Velvet Moore-Owen 48:54
Um, the decision was easy for me. Um, I've been getting vaccinations ever since I can remember. Um, I remember being in line. I think it was kindergarten or something where they gave me this shot with this big old gun. And they left a mark on your arm and my arm hurt for like, 10 days it felt like but it was really only a day. Um, you know, because as kids, we exaggerate everything. Um, I was getting the flu shot. Yeah, I've just been and then working in corrections. You had to get a TB test every year. You know. And so we had to go through that and then the, you know, so it was a no brainer for me because I follow science and I believe in science, and I don't believe in the National Enquirer given me information or through social. Yeah, it was a no brainer for me. I was looking forward to it and the accessibility. I called you know, we were back here in Wisconsin, I had my same pharmacy, which was like a mom and pop, you know, pharmacy and it's like, Oh, hey, what how are you doing, how's the family? Call them up. They're like, Hey, come on in. And so they're like, hey, you know, you got to come back. You know, during the first time, it's like, you got to come back. And on such and such date. So such a such dates came back, I have a second shot.

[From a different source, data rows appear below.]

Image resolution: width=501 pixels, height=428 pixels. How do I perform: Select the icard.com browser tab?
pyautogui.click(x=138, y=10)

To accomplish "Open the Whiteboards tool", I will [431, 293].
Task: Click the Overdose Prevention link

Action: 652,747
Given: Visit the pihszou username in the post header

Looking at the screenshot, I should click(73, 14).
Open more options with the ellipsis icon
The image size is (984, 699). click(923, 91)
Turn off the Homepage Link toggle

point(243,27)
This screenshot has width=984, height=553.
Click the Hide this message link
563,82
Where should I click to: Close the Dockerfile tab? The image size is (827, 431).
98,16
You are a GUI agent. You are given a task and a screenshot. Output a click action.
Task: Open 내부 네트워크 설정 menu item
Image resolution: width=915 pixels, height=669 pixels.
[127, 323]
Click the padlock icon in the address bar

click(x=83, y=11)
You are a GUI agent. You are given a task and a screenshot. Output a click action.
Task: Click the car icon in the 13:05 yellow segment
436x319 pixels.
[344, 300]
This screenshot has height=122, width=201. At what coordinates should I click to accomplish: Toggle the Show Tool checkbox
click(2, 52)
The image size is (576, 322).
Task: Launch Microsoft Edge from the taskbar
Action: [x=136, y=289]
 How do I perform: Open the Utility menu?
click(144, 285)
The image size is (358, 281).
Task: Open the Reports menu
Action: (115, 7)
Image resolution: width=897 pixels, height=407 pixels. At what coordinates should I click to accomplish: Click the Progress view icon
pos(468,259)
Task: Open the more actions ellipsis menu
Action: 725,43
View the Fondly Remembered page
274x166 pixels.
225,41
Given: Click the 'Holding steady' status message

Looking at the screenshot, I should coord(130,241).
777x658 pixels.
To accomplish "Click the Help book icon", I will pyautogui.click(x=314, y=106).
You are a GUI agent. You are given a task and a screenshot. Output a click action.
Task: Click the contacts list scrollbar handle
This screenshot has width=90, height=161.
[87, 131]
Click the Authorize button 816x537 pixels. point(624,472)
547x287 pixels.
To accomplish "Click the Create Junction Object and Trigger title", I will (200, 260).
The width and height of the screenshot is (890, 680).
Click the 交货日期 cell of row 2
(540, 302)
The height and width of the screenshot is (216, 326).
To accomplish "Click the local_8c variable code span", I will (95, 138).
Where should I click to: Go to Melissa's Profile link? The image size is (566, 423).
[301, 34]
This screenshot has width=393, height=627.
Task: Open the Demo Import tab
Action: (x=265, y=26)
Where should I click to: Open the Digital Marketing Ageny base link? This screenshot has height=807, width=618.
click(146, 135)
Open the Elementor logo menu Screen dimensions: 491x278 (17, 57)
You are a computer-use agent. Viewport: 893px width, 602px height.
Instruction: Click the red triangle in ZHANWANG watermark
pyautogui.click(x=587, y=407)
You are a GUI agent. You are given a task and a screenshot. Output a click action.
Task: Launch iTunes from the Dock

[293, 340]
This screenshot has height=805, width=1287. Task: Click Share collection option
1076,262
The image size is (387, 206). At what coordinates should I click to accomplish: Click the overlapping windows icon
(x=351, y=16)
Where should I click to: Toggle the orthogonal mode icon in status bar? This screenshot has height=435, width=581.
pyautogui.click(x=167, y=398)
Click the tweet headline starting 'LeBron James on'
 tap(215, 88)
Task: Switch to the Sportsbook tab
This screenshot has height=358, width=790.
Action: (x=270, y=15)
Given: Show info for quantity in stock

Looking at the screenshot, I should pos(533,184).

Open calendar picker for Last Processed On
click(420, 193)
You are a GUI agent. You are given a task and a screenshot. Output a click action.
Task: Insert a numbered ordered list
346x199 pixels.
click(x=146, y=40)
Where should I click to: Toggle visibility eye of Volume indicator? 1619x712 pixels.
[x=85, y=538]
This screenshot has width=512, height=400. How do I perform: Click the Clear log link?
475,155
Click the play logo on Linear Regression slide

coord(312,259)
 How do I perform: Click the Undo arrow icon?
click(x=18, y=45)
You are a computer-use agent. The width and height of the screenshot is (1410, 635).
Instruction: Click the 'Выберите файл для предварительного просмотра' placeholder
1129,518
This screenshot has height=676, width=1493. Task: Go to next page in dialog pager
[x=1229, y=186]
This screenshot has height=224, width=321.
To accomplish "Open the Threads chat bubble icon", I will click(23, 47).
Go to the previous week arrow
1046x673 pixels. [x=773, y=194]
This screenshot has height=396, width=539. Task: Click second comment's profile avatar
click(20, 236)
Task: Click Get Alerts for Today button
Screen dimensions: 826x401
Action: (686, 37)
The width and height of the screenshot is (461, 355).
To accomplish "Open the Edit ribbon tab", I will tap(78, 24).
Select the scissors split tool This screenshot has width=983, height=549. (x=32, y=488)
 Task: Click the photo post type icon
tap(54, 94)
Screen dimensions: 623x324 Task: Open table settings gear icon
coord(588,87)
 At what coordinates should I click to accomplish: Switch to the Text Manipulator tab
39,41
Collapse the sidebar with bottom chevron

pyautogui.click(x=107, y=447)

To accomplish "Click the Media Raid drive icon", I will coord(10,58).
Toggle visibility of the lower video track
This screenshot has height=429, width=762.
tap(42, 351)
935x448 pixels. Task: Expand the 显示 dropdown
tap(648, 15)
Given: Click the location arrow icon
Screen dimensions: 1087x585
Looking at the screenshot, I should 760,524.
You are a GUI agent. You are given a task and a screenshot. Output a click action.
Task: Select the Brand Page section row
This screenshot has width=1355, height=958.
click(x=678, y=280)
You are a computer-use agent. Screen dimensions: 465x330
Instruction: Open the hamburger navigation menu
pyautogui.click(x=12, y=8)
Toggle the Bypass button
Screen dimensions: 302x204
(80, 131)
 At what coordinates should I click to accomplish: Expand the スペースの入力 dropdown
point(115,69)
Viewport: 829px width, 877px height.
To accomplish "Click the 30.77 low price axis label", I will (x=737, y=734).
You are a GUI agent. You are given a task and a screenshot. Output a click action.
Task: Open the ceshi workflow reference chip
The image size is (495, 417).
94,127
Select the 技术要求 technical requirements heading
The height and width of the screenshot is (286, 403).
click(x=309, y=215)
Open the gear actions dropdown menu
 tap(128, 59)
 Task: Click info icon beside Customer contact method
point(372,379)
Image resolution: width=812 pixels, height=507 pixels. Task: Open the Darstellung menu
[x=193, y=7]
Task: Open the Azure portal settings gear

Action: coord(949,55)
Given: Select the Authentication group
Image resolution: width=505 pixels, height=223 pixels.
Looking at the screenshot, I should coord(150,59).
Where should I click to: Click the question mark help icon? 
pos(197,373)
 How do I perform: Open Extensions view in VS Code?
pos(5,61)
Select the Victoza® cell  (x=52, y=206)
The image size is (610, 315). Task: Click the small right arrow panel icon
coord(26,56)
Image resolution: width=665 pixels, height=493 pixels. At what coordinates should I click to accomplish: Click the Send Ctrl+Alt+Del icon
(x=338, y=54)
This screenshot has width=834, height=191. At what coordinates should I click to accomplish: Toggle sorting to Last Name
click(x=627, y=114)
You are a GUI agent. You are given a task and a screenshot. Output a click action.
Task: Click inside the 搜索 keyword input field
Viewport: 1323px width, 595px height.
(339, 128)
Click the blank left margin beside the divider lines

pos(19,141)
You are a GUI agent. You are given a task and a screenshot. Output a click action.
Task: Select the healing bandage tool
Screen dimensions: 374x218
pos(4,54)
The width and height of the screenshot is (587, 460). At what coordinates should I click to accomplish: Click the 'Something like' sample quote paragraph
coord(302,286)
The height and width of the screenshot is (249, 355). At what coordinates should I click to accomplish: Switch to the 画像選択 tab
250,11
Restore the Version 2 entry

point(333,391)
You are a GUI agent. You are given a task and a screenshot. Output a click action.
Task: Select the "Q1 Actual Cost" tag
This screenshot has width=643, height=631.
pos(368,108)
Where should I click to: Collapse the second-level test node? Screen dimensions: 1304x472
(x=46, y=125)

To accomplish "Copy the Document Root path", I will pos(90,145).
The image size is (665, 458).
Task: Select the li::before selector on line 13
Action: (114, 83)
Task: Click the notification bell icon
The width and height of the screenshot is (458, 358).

When it was time for the booster did the same thing. And any my physicians who did not believe in COVID-19 I sent them into the sunset. And then I said, I need to write something. So you no longer have a medical license. Because you're scary.

Kit Heintzman 50:52
What was that process like?

Velvet Moore-Owen 50:54
For people that did for doctors that didn't believe in it, um, there was only one and he was a he was my chiropractor. I'm like, I just told him youre done cracking my back. I'm good. He no longer is even in Wisconsin anymore now because I think everybody left. So, I mean, you meet a nut job where they are, you know, if you don't have any clients, you don't make any money. So we set we put him you know, we set his cell already where like, see you later. Bye. So that's pretty easy.

Kit Heintzman 51:36
How are you feeling about the immediate future?

Velvet Moore-Owen 51:41
I'm waiting for this next election. The midterm. Yeah. Um, even though I cannot have children. I do not want to have children. I'm too old. Number one. I've been fixed since I was 33. But I don't like the state that the US has gone to. I I'm not going to be a Handmaid's Tale for anybody. If things don't go back to some sort of realistic normalcy, I will be living in Canada.

Kit Heintzman 52:31
What are some of your hopes for a longer term future?

Velvet Moore-Owen 52:37
What are my hopes? Velvet, don't say that, okay, I'm saying that people get their head out of their asses, and start to think rationally. So we can get back to the real business of saving our world. And that includes with climate change. I have never seen like a fall like we're having it's 50 degrees here in Wisconsin, and it's October 21. I'm used to having some sort of dusting on of snow on the ground and the weather a little bit more chillier. We don't get as much snow that we used to not that I want snow, but it was fun to play in. And it's beautiful to see. Horrible to drive in but, you know, advantages, disadvantages.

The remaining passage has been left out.